(Stored dataset items)

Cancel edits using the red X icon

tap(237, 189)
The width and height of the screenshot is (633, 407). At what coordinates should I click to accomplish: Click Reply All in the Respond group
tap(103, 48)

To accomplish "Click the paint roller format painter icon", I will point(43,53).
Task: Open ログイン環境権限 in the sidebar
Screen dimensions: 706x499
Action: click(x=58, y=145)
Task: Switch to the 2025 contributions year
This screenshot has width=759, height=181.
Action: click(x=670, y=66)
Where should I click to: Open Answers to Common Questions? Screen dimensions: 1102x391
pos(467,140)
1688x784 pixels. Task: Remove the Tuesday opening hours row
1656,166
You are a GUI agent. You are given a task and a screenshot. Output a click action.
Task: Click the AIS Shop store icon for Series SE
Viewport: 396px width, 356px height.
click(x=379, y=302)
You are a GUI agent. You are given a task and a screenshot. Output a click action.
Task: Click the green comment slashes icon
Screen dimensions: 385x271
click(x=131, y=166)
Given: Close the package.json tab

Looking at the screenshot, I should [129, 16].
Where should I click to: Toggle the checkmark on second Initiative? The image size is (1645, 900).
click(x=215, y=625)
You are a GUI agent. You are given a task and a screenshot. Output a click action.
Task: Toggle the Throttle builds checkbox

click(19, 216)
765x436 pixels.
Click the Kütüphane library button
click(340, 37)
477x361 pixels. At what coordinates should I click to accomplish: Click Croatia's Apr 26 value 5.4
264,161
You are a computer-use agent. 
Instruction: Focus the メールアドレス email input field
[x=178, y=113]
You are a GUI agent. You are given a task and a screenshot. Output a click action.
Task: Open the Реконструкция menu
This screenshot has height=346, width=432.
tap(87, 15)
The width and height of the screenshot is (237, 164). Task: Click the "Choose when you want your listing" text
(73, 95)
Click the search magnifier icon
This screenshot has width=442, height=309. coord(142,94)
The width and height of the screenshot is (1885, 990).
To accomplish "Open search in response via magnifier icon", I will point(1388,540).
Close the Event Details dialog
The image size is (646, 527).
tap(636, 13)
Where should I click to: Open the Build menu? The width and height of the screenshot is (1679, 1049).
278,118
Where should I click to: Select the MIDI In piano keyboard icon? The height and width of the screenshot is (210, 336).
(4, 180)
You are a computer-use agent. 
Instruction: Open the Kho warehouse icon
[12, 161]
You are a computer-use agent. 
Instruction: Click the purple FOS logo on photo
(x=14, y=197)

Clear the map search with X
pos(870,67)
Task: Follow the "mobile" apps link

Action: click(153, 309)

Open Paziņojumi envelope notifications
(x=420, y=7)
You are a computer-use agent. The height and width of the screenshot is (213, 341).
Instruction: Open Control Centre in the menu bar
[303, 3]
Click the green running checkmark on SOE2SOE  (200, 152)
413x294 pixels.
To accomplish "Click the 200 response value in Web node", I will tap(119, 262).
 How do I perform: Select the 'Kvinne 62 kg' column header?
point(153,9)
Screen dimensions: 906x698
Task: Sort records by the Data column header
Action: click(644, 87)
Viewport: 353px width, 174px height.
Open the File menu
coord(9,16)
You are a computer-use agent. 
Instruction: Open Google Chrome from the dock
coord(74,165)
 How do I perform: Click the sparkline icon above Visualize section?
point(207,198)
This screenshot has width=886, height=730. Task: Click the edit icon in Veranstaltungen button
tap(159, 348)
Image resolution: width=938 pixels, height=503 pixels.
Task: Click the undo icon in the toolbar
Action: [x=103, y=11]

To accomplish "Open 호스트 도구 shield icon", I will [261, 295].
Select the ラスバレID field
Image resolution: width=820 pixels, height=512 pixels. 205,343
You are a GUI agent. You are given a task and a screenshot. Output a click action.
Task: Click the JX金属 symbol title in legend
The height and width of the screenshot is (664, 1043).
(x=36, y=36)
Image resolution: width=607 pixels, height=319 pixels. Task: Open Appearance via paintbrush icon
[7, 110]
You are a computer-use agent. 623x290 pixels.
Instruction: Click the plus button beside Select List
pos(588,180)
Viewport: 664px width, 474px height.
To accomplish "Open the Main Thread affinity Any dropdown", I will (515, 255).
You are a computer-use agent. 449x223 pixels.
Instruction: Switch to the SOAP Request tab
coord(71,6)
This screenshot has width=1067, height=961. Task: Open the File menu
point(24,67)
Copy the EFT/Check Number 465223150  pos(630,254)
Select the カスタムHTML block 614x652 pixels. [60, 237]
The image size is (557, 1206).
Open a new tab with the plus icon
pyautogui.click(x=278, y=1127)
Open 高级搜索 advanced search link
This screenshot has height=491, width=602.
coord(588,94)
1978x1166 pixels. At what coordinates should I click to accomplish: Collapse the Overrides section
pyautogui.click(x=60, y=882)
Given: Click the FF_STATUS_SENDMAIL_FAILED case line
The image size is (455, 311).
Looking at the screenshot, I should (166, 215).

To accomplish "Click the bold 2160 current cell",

**Description of the task:**
Copy the listing above line for line, without changing anything.

**Complete output:**
Cancel edits using the red X icon

tap(237, 189)
The width and height of the screenshot is (633, 407). At what coordinates should I click to accomplish: Click Reply All in the Respond group
tap(103, 48)

To accomplish "Click the paint roller format painter icon", I will point(43,53).
Task: Open ログイン環境権限 in the sidebar
Screen dimensions: 706x499
Action: click(x=58, y=145)
Task: Switch to the 2025 contributions year
This screenshot has width=759, height=181.
Action: click(x=670, y=66)
Where should I click to: Open Answers to Common Questions? Screen dimensions: 1102x391
pos(467,140)
1688x784 pixels. Task: Remove the Tuesday opening hours row
1656,166
You are a GUI agent. You are given a task and a screenshot. Output a click action.
Task: Click the AIS Shop store icon for Series SE
Viewport: 396px width, 356px height.
click(x=379, y=302)
You are a GUI agent. You are given a task and a screenshot. Output a click action.
Task: Click the green comment slashes icon
Screen dimensions: 385x271
click(x=131, y=166)
Given: Close the package.json tab

Looking at the screenshot, I should [129, 16].
Where should I click to: Toggle the checkmark on second Initiative? The image size is (1645, 900).
click(x=215, y=625)
You are a GUI agent. You are given a task and a screenshot. Output a click action.
Task: Toggle the Throttle builds checkbox

click(19, 216)
765x436 pixels.
Click the Kütüphane library button
click(340, 37)
477x361 pixels. At what coordinates should I click to accomplish: Click Croatia's Apr 26 value 5.4
264,161
You are a computer-use agent. 
Instruction: Focus the メールアドレス email input field
[x=178, y=113]
You are a GUI agent. You are given a task and a screenshot. Output a click action.
Task: Open the Реконструкция menu
This screenshot has height=346, width=432.
tap(87, 15)
The width and height of the screenshot is (237, 164). Task: Click the "Choose when you want your listing" text
(73, 95)
Click the search magnifier icon
This screenshot has width=442, height=309. coord(142,94)
The width and height of the screenshot is (1885, 990).
To accomplish "Open search in response via magnifier icon", I will point(1388,540).
Close the Event Details dialog
The image size is (646, 527).
tap(636, 13)
Where should I click to: Open the Build menu? The width and height of the screenshot is (1679, 1049).
278,118
Where should I click to: Select the MIDI In piano keyboard icon? The height and width of the screenshot is (210, 336).
(4, 180)
You are a computer-use agent. 
Instruction: Open the Kho warehouse icon
[12, 161]
You are a computer-use agent. 
Instruction: Click the purple FOS logo on photo
(x=14, y=197)

Clear the map search with X
pos(870,67)
Task: Follow the "mobile" apps link

Action: click(153, 309)

Open Paziņojumi envelope notifications
(x=420, y=7)
You are a computer-use agent. The height and width of the screenshot is (213, 341).
Instruction: Open Control Centre in the menu bar
[303, 3]
Click the green running checkmark on SOE2SOE  (200, 152)
413x294 pixels.
To accomplish "Click the 200 response value in Web node", I will tap(119, 262).
 How do I perform: Select the 'Kvinne 62 kg' column header?
point(153,9)
Screen dimensions: 906x698
Task: Sort records by the Data column header
Action: click(644, 87)
Viewport: 353px width, 174px height.
Open the File menu
coord(9,16)
You are a computer-use agent. 
Instruction: Open Google Chrome from the dock
coord(74,165)
 How do I perform: Click the sparkline icon above Visualize section?
point(207,198)
This screenshot has width=886, height=730. Task: Click the edit icon in Veranstaltungen button
tap(159, 348)
Image resolution: width=938 pixels, height=503 pixels.
Task: Click the undo icon in the toolbar
Action: [x=103, y=11]

To accomplish "Open 호스트 도구 shield icon", I will [261, 295].
Select the ラスバレID field
Image resolution: width=820 pixels, height=512 pixels. 205,343
You are a GUI agent. You are given a task and a screenshot. Output a click action.
Task: Click the JX金属 symbol title in legend
The height and width of the screenshot is (664, 1043).
(x=36, y=36)
Image resolution: width=607 pixels, height=319 pixels. Task: Open Appearance via paintbrush icon
[7, 110]
You are a computer-use agent. 623x290 pixels.
Instruction: Click the plus button beside Select List
pos(588,180)
Viewport: 664px width, 474px height.
To accomplish "Open the Main Thread affinity Any dropdown", I will (515, 255).
You are a computer-use agent. 449x223 pixels.
Instruction: Switch to the SOAP Request tab
coord(71,6)
This screenshot has width=1067, height=961. Task: Open the File menu
point(24,67)
Copy the EFT/Check Number 465223150  pos(630,254)
Select the カスタムHTML block 614x652 pixels. [60, 237]
The image size is (557, 1206).
Open a new tab with the plus icon
pyautogui.click(x=278, y=1127)
Open 高级搜索 advanced search link
This screenshot has height=491, width=602.
coord(588,94)
1978x1166 pixels. At what coordinates should I click to accomplish: Collapse the Overrides section
pyautogui.click(x=60, y=882)
Given: Click the FF_STATUS_SENDMAIL_FAILED case line
The image size is (455, 311).
Looking at the screenshot, I should (166, 215).

To accomplish "Click the bold 2160 current cell",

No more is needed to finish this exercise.